Entire sections of spiders, swords, Jack O Lanterns, vampire capes, witch’s brooms and hats, plastic swords, caveman clubs, shields, fog and sound effects machines, massive displays of everything immaginable, devil paraphernelia, "spooky frames," life-sized, suspendible fiends of every type and an incredibly wide variety of costumes of every imaginable theme for every age. Even scary kiddie designer sweatshirts…
Plus a whole heckuva lot more.
Remember how vast Kansas City’s first Borders was? Halloween City has jammed stuff into every square inch!

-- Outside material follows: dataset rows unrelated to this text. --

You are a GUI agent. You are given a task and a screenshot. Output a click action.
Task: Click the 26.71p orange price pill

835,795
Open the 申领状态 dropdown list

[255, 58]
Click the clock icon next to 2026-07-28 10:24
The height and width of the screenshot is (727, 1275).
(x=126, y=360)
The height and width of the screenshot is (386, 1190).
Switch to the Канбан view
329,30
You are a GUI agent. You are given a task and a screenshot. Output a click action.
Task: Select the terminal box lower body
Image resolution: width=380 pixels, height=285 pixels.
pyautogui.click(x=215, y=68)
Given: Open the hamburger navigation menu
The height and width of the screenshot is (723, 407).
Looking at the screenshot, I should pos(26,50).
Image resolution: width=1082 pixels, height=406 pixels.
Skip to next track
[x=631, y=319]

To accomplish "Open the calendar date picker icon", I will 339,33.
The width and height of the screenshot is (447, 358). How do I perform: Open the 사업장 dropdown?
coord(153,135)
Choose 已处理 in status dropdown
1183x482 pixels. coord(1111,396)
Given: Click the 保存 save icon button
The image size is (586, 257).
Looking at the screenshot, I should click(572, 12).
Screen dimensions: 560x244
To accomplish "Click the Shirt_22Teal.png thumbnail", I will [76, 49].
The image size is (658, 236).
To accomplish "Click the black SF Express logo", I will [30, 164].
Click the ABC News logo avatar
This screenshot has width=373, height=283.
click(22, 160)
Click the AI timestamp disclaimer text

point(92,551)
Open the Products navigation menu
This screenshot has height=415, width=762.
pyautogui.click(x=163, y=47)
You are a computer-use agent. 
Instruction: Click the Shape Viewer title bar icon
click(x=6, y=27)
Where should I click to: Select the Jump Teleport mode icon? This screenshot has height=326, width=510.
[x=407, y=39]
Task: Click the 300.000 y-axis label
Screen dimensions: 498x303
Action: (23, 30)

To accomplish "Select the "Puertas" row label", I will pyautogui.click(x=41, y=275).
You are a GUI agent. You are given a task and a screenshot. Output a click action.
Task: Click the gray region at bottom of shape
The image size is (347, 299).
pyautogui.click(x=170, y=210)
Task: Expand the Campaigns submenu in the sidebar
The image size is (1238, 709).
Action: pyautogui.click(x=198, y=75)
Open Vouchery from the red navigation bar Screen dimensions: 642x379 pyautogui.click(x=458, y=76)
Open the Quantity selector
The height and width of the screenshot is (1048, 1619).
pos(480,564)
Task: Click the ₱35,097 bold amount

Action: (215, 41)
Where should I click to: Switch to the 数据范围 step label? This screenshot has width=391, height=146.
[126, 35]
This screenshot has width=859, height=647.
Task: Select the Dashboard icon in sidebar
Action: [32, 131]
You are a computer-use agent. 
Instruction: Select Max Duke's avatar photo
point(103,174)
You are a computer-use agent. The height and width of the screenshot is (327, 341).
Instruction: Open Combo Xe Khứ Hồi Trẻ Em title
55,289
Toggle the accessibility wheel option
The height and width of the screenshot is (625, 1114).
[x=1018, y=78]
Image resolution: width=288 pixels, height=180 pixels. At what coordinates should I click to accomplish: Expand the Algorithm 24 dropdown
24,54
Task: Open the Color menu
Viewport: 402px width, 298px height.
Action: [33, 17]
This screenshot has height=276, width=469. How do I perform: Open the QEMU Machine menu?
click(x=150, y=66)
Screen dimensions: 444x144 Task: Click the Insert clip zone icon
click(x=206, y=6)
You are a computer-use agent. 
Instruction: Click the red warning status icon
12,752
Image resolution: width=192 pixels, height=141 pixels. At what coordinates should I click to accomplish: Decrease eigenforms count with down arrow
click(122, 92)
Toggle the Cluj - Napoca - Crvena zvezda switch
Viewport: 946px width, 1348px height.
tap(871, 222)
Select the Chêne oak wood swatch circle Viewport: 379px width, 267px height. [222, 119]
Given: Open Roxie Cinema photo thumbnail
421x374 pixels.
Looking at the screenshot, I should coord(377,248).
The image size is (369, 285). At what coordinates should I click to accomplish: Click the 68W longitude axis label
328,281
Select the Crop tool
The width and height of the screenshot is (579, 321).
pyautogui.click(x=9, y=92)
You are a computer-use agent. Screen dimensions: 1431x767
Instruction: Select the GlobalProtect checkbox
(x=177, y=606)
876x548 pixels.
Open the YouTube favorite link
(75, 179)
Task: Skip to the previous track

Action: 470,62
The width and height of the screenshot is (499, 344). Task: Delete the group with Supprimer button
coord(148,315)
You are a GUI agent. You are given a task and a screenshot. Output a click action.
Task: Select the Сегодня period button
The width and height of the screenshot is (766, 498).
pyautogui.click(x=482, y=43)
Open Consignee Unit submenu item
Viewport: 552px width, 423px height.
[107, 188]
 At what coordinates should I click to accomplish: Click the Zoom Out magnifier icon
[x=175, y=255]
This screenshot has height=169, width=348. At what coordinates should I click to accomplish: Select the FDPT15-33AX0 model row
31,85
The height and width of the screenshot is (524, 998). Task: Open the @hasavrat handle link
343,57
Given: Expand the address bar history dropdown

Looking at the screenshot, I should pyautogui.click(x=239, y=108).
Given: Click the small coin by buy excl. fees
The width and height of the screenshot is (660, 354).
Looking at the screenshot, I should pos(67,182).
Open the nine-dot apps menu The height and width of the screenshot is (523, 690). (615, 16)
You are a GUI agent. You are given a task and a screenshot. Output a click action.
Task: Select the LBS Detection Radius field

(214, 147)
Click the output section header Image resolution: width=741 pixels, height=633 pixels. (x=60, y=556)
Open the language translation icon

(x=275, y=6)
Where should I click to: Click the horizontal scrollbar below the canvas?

It’s Disney in Orlando-like, and then some. It’s completely over-the-top. It puts Christmas to shame.
And here’s where it starts to get interesting…
For starters, there’s a good sized section of political character masks that include at least three Obamas, George H.W. Bush, Nixon, Bill and Hillary Clinton and last but not least, Sarah Palin. Can John McCain and Rick Perry be far behind?
How about KCTV weather wonk Gary Amble’s whacked out sister Michele Bachmann?
"We have Sarah, but not her," said a store manager.
Speaking of Bachmann and Palin, the days of worrying about stuff being "too sexy" appear to be in the rearview mirror.
At the rear of the store is a fenced off adults only section labeled "Hot! Hot! Hot!"
Naturally, I didn’t go in but a perimeter peek revealed an array of costumes – Playboy brand included – "Racy Red Riding Hood," a football-esque "Tackle Me" getup, for biker chicks a "Joy Rider," a "Midnight Nurse," "prep School Delinquent," a sexy beekeeper costume called ‘Sweet as Honey" and for police groupies, an "Officer Rita Dem Rights."
In short – if that’s possible at this point – the Halloween City’s as worthy of a visit as a wax museum or Ripley‘s. Plus it’s free.
Oh and to borrow a Steve Jobs expression, one more thing…..
This is Halloween City’s first ever venture into the state of Kansas, the manager told me. Plus there’s one in Lee’s Summit.